Nemesis Market itself was seized by German and American authorities in March 2024, following an investigation that began in late 2022 and involved the FBI, DEA, and IRS Criminal Investigation. At its peak it hosted more than 150,000 user accounts, 1,100 seller accounts, and had processed over 400,000 orders. Hughes is among the first of its vendors to face a US sentencing, and prosecutors are likely to use this outcome as a signal to others still operating on successor platforms.

Ex-school IT Employee Jailed for Hacks on Former Employer 

A former IT employee for a US school district has been sentenced to 21 months in prison.
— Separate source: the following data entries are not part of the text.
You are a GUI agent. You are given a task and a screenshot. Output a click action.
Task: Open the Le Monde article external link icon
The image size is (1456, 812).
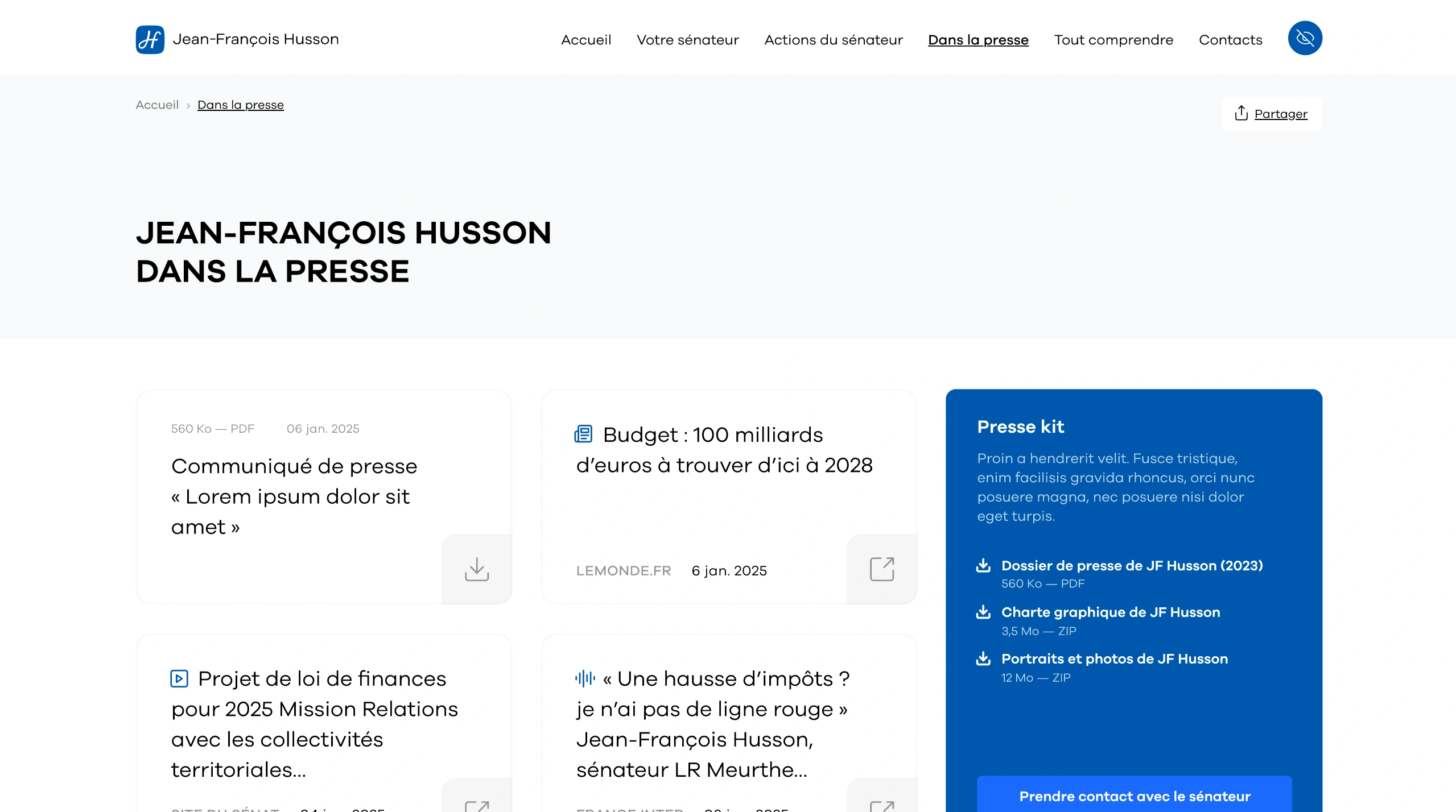[x=881, y=569]
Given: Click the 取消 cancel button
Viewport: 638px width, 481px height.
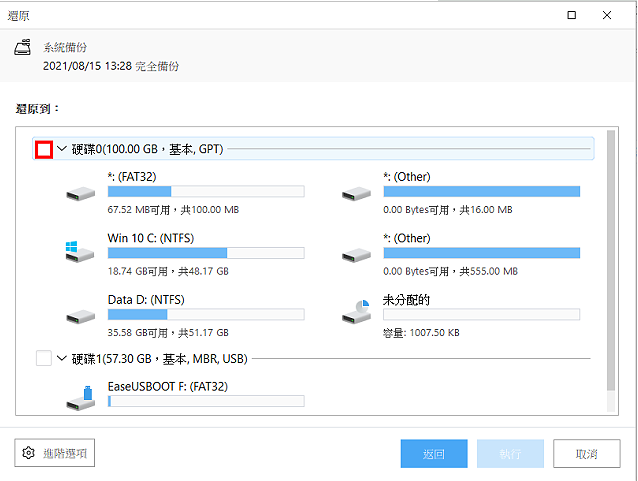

Ezekiel Dean Potter, 34, worked as a senior IT support specialist at the district from May 2022 through April 2023. After his employment ended, he retained his access credentials and used them repeatedly over the following 21 months to cause as much disruption as he could. The attacks were petty in execution but real in impact. He deleted the school district’s Facebook page. He targeted the Apple School Manager account, deleting user accounts, passwords, billing information, and device management server data, effectively locking district staff out of the platform and disabling management of MacBooks and iPads for roughly a week. He accessed the Schoology learning management system and deleted an IT employee’s account, disrupting teacher access for around two hours. A week later he deleted nine Gmail accounts belonging to district employees including the IT director and superintendent.

What makes the case particularly striking is that Potter was carrying out this campaign from his next employer’s office. Investigators eventually traced some of the activity to IP addresses associated with Casey’s Store Support Center and The Printer Inc., where Potter worked after leaving the school district. After departing the latter in early 2025, he asked a former colleague to retrieve and wipe a USB drive from his desk. The colleague handed it to investigators instead. On it were spreadsheets containing usernames and passwords for Saydel School District accounts.

Potter pleaded guilty in January 2026 and was sentenced on June 11 to 21 months in prison, three years of supervised release with computer monitoring restrictions, and $59,668.81 in restitution. The US government’s sentencing memorandum described him as a “plague” on the school district. The lesson for every organisation managing an IT team is blunt: credential revocation at offboarding is not optional, and the cost of neglecting it, in this case, tens of thousands of dollars and nearly two years of recurring disruption, consistently dwarfs the effort required to do it right.